Problem to solve
Which lines of the listing below contain the word "Image"? Pick out each one and copy it.

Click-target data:
........

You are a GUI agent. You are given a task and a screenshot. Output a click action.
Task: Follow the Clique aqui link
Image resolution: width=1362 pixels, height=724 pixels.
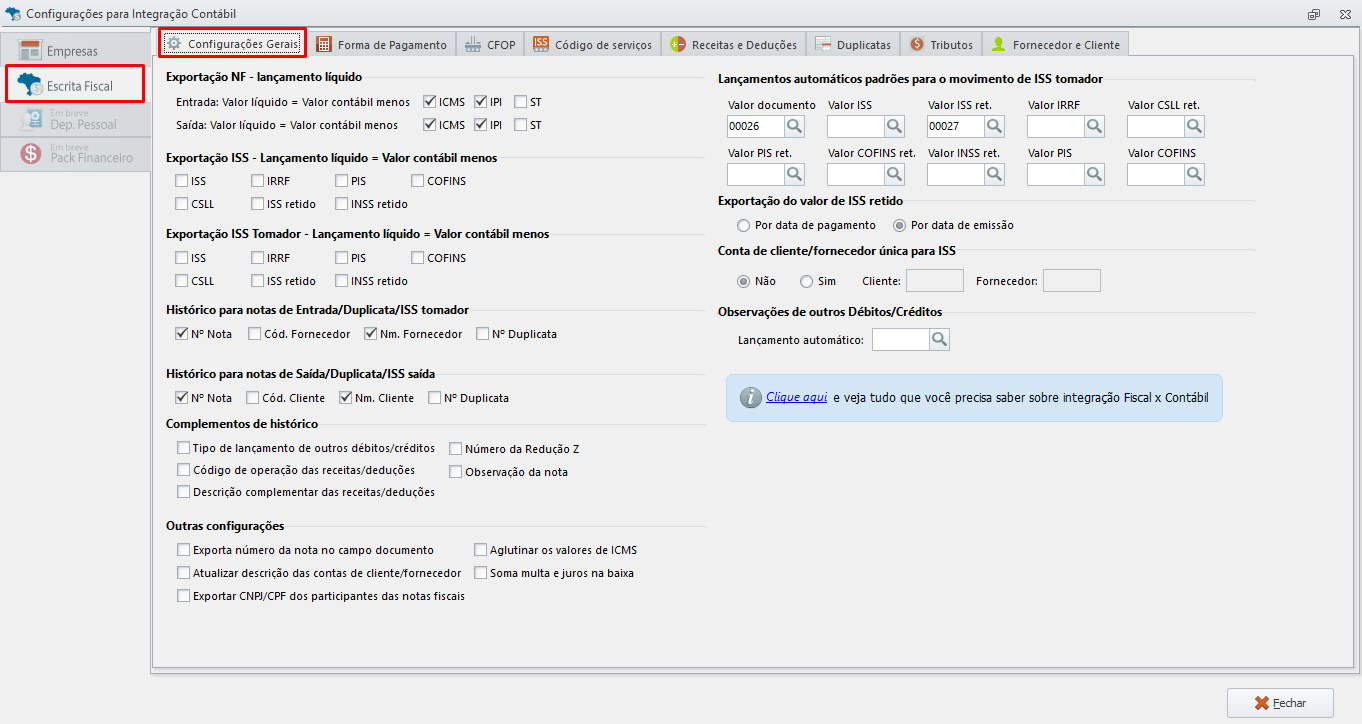tap(796, 397)
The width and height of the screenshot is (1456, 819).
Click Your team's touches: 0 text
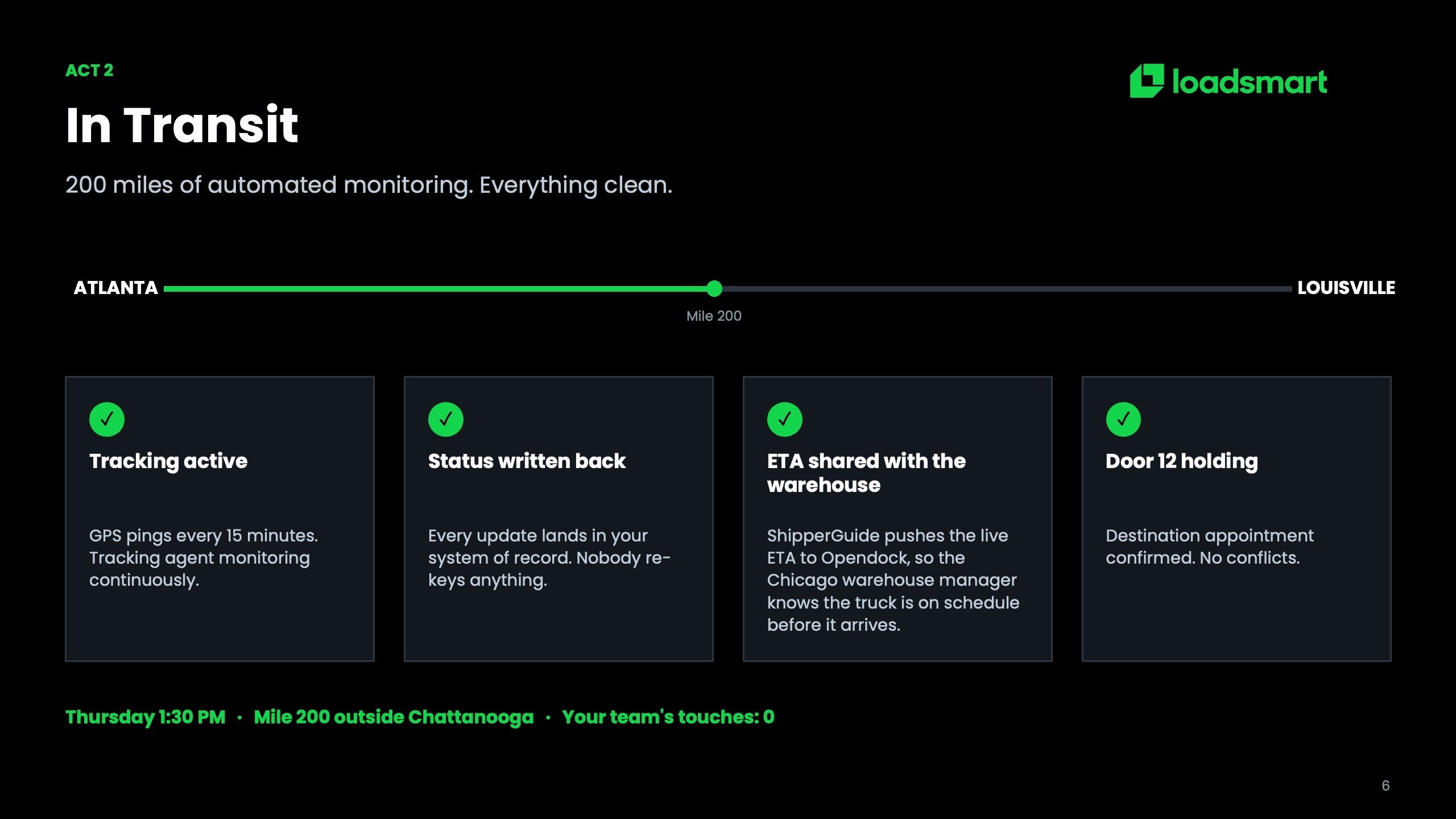click(668, 717)
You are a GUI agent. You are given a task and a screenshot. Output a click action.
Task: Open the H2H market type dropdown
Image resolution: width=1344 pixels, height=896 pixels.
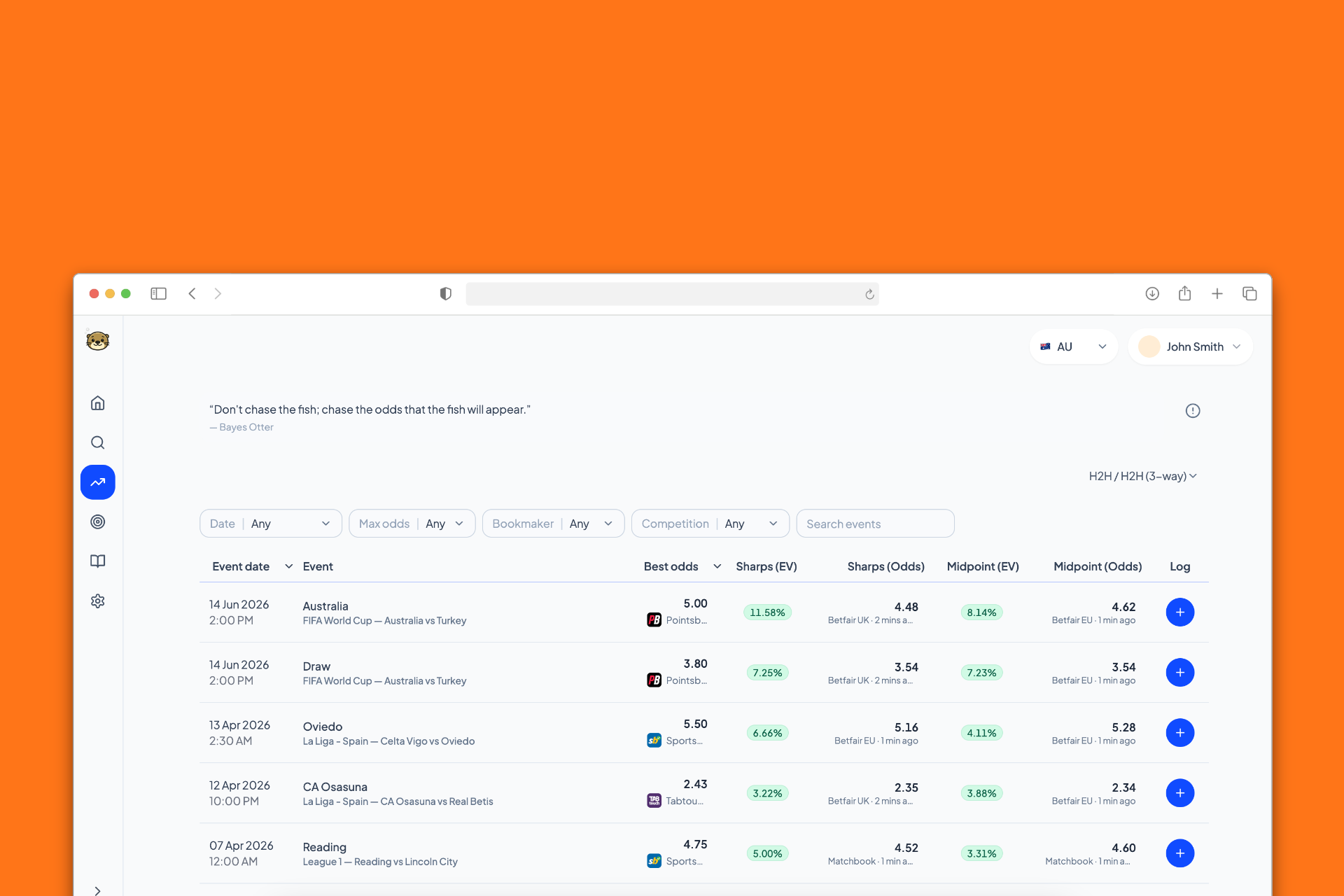tap(1142, 476)
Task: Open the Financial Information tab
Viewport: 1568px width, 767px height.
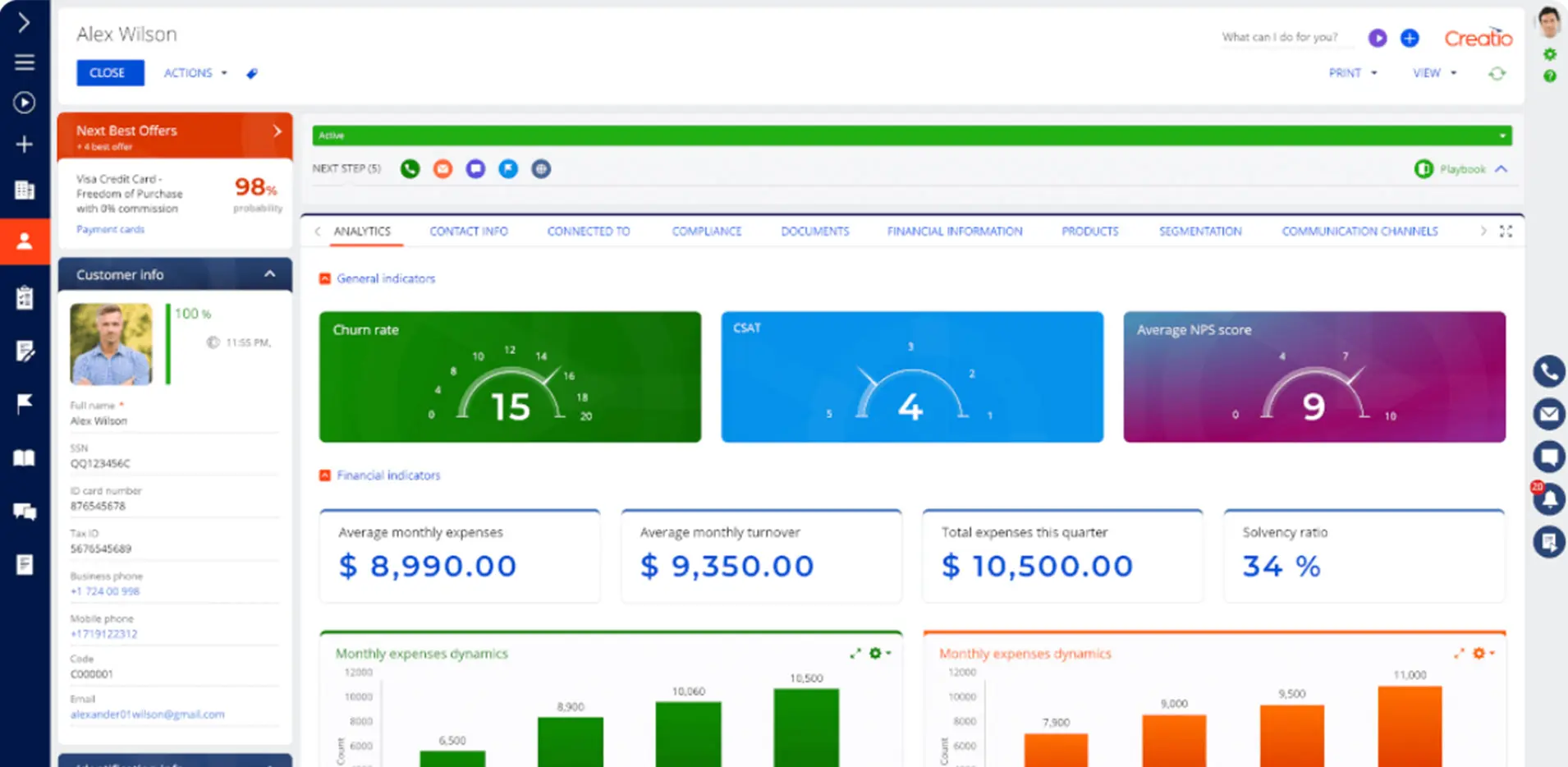Action: point(954,232)
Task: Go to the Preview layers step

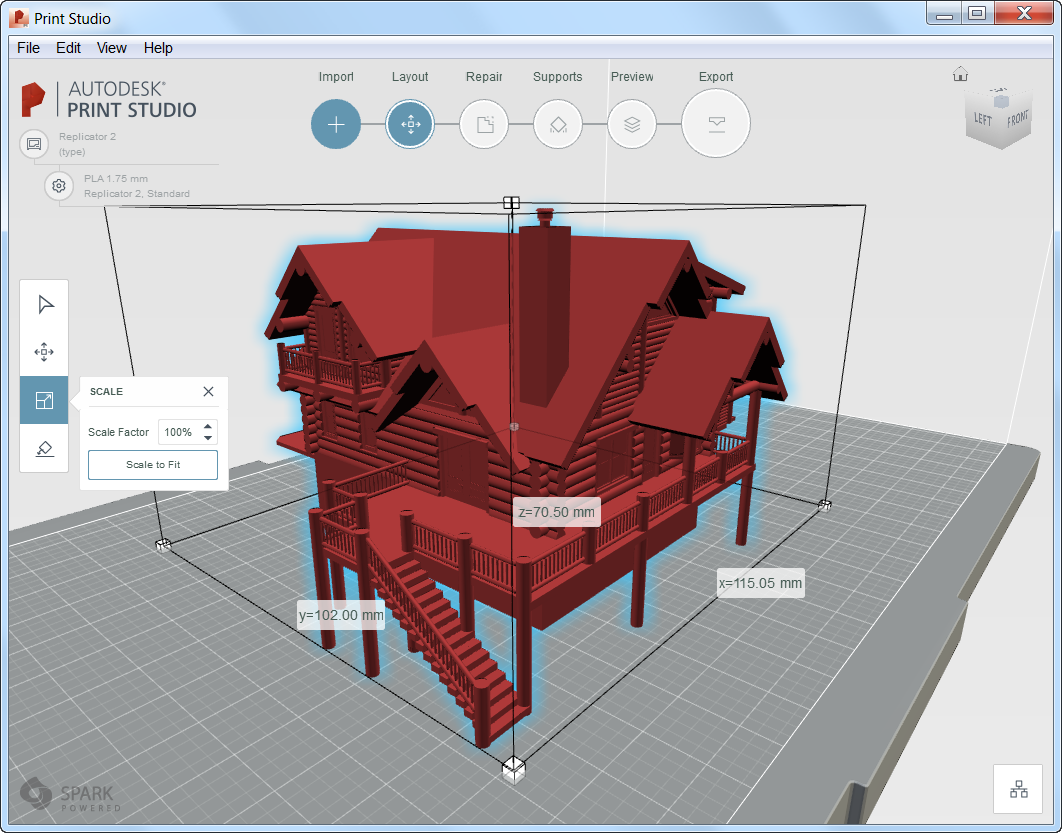Action: click(x=632, y=124)

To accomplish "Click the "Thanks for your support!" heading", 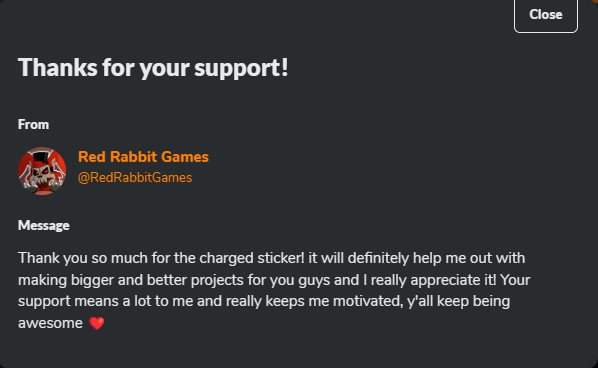I will pyautogui.click(x=153, y=68).
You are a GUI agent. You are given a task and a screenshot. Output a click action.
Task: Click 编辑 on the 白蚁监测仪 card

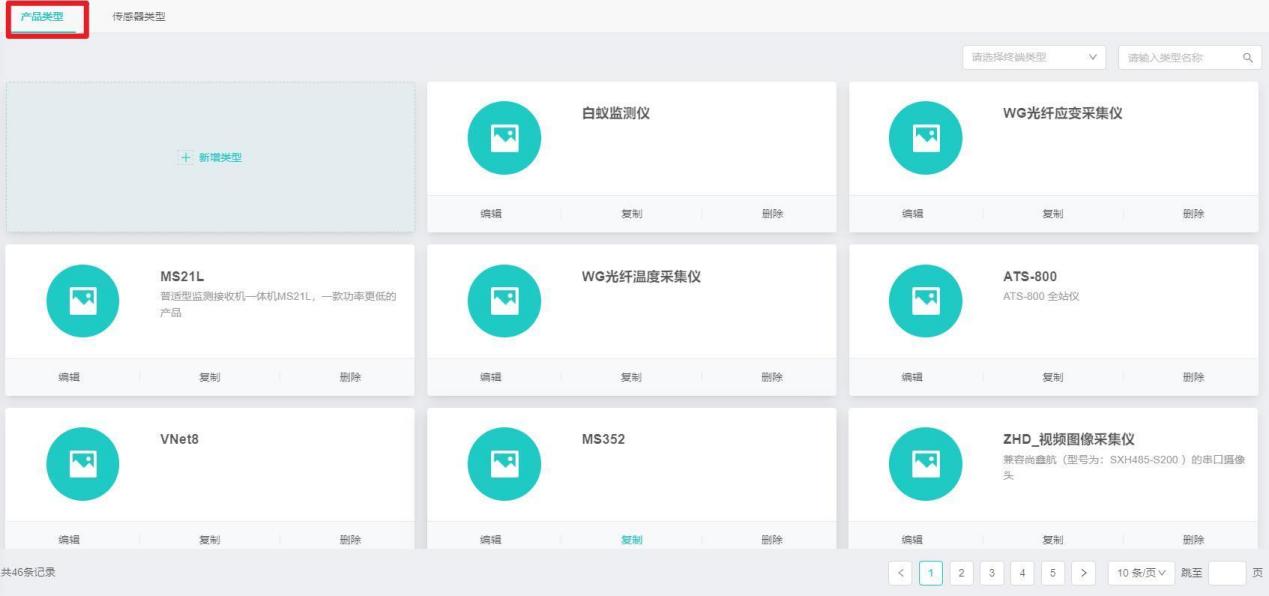click(x=491, y=214)
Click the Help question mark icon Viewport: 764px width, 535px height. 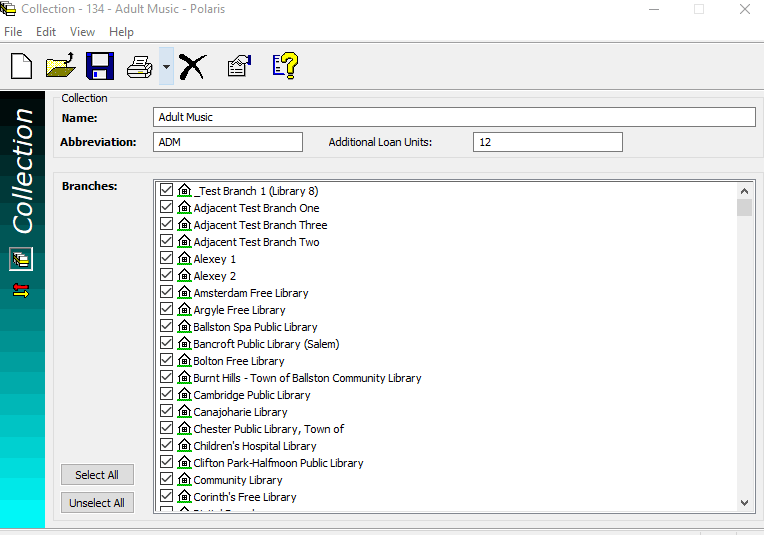[285, 67]
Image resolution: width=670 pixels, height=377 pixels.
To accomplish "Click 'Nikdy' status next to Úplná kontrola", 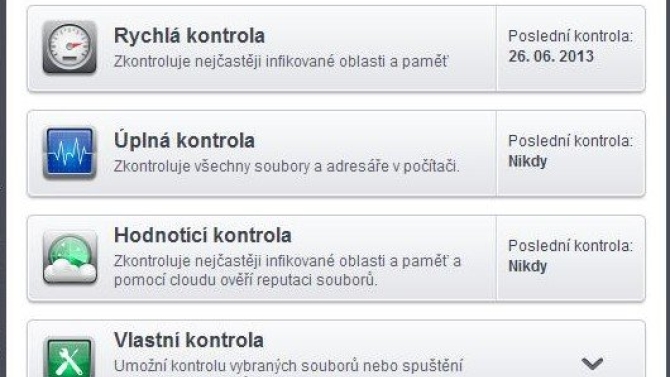I will 527,161.
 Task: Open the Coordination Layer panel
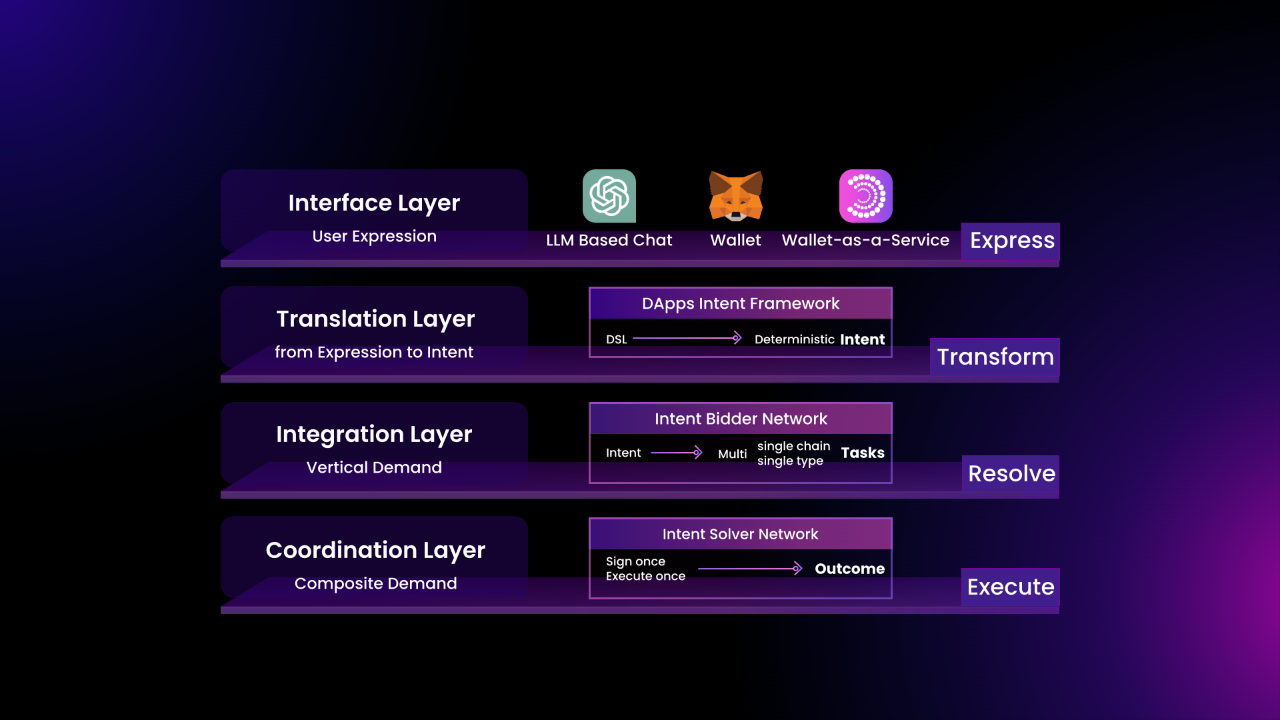[374, 558]
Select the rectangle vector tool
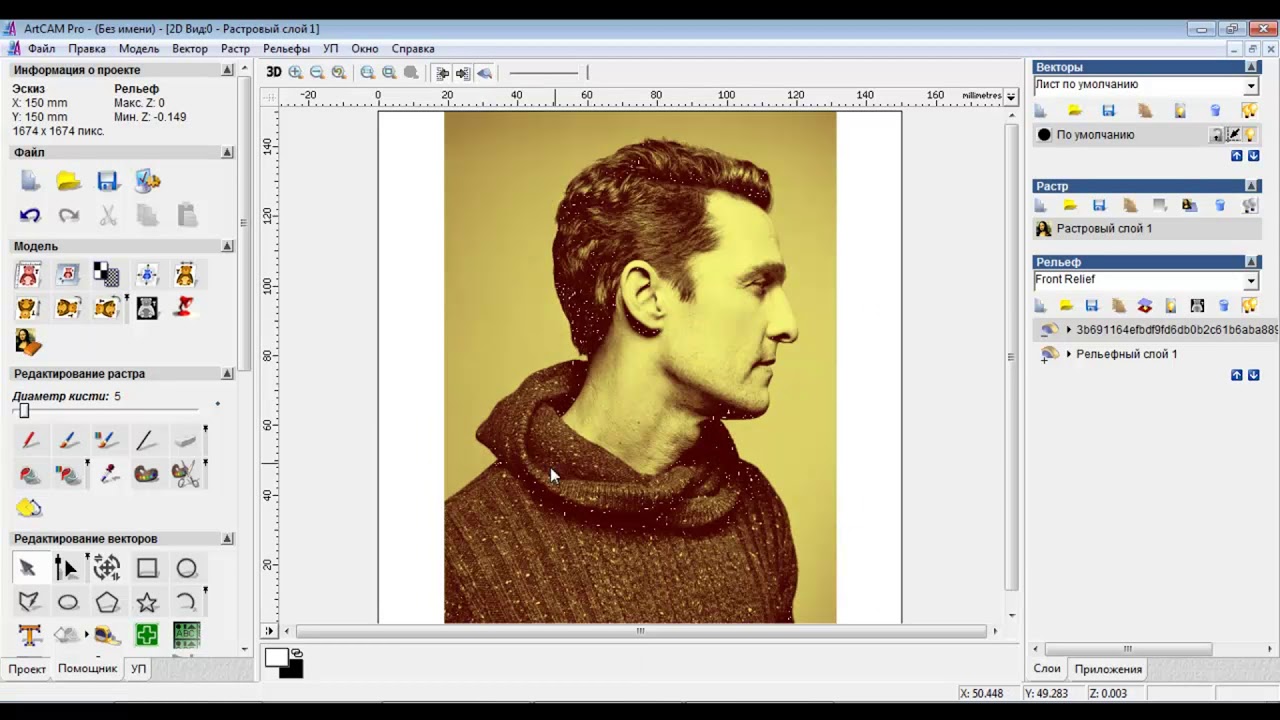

........

Finished answer
Image resolution: width=1362 pixels, height=724 pixels.
Image resolution: width=1344 pixels, height=896 pixels.
Image resolution: width=670 pixels, height=377 pixels.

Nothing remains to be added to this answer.